Już chyba nic nas nie zaskoczy - czyli kolejny popis Mieszkowskiego... – Dzieci się cieszą, że będzie strajk; kiedy chodziłem do szkoły, też się cieszyłem, gdy nie było lekcji – mówił Krzysztof Mieszkowski z Nowoczesnej na antenie TVP Info.
Łukasz Schreiber przypomniał, że zbliżają się wybory w Związku Nauczycielstwa Polskiego. – Broniarz walczy o kolejną kadencję, o zachowanie swojej pensji, która bynajmniej nie jest nauczycielska – powiedział.
– Dzieci, z którymi mam do czynienia na co dzień, cieszą się na ten strajk. Uważają, że będzie fajny, bo nie będą chodziły do szkoły – powiedział Krzysztof Mieszkowski z Nowoczesnej. – Kiedy chodziłem do szkoły, też się cieszyłem, gdy nie było lekcji – stwierdził.

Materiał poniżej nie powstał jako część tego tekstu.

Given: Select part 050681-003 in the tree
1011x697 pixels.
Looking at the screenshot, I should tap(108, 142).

– Ten strajk nie jest strajkiem pana Broniarza, przecież strajkuje także Solidarność nauczycielska, mamy przecież strajk głodowy – powiedział polityk Nowoczesnej.

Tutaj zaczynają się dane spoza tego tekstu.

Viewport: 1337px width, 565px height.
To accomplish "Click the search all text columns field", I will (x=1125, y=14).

Piotr Apel z ugrupowania Kukiz’15 podkreślił, że podwyżki nauczycielom się należą. – Jeszcze większe niż postulują – ocenił. Jego zdaniem trzeba znaleźć rozwiązanie, które nie będzie się opierało na „prostym przelewie”, ale zreformuje szkołę i edukację. – Mamy korposzkołę w nieudanej formule korporacji – ocenił Apel.